CLEPTOMANÍACO

Sim, confesso. Sou um ladrão de canetas. É irresistível vê-las passando por meus olhos, querendo minhas mãos. Sinto muito. Pego mesmo. E dou-lhes, quase sempre, o destino da poesia. Quanto prazer escrever um verso com aquela caneta feiinha, já quase sem tinta. Ou então, batizar um novo caderno – até hoje é neles onde escrevo -, com uma caneta zero quilômetro, viçosa, que mesmo encostada num canto da mesa recebe olhares maliciosos de todos os tipos de papel.

Minha vida – acho que a de todos nós - é resistir às tentações. Sempre de regime, sempre atento para não pular as cercas, sempre alerta para cumprir o que me foi ensinado. Tento, com sinceridade, ser um bom homem. Mas quando vejo uma caneta, todos os mandamentos vão por água abaixo. Viro um pirata, um reles ladrão, que se livra da culpa oferecendo versos ao mundo de graça.

Quer presente mais glorioso que uma caneta? Não precisa ser de ouro, uma esferográfica já me faz feliz. Presente igual só mesmo ganhar um caderno, com aquelas folhas todas em branco pedindo: me dá poesia, eu tenho fome de mundo. Mas cadernos não costumo roubar. Compro nas papelarias ou aguardo o presente dos amigos – pode ser simples, com as ancas em espiral; pode ser de capa dura, que, quando se abre, sai passarinho para todos os lados. Mas canetas...

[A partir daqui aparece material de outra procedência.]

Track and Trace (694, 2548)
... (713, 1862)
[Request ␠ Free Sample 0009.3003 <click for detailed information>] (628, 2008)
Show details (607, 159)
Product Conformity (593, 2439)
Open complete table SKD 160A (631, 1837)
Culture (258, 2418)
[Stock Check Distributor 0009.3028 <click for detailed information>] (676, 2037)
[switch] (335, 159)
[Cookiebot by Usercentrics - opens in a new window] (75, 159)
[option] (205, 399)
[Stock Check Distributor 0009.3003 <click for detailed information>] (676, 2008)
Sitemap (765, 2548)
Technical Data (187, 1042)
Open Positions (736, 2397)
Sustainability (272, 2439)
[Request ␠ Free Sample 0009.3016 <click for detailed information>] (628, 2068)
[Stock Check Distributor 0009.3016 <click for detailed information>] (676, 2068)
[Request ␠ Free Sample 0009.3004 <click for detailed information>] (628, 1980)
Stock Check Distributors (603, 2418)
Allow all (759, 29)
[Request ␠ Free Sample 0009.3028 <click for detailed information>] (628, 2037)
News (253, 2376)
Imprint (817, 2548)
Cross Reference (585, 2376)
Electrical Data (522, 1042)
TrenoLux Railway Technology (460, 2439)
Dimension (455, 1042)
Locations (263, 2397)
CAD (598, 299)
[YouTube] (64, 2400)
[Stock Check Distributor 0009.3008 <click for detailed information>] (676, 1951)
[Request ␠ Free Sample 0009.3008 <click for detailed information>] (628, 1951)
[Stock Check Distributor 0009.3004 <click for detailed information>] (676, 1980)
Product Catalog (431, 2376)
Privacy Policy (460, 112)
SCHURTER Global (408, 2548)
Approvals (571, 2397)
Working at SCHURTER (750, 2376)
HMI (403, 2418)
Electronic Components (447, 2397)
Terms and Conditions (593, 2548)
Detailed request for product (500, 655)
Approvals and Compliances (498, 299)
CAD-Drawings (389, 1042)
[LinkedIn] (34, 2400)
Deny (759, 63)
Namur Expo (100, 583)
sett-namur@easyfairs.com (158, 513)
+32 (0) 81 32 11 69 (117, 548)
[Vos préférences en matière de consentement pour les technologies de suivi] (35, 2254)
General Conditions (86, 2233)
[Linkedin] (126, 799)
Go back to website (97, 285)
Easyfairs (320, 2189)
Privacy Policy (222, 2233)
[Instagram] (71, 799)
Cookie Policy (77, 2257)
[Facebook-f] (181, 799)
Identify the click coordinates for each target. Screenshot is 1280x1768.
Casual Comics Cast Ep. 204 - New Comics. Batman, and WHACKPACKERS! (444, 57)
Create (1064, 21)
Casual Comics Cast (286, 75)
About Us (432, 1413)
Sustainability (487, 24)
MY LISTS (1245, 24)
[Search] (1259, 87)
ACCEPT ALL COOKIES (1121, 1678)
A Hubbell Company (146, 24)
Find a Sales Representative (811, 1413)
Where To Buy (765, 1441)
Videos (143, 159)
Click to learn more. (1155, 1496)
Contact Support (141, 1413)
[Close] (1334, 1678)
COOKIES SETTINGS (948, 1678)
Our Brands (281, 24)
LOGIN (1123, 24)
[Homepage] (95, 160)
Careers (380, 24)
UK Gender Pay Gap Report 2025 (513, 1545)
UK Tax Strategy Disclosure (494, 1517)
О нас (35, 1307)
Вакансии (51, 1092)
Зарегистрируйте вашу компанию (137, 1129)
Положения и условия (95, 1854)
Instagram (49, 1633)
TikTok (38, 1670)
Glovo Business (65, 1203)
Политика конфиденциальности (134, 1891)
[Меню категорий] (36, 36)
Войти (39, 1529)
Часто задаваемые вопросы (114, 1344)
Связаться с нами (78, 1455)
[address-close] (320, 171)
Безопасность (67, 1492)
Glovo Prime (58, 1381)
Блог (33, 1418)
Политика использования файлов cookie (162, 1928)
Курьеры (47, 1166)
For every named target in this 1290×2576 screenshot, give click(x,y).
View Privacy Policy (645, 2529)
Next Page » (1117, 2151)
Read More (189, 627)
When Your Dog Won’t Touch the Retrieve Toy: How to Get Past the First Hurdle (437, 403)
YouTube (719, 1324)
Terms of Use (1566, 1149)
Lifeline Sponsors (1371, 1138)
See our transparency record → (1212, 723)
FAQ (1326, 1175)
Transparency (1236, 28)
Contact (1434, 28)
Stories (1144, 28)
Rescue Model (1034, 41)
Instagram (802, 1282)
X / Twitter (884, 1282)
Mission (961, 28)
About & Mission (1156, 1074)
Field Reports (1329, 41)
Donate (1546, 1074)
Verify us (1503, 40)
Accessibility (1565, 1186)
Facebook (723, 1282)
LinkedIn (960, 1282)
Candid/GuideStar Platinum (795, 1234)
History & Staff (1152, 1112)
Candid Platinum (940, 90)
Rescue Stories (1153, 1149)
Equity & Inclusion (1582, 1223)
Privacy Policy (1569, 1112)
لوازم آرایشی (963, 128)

Portanto, cuidado com a minha compulsão e, principalmente, com o meu faro de ave de rapina: sinto, de muito longe, o perfume intraduzível da tinta que corre pelas veias de qualquer caneta. E seja noite, seja dia, farejo até alcançar minha presa predileta. E com ela, às mãos, ser o homem mais honesto do mundo.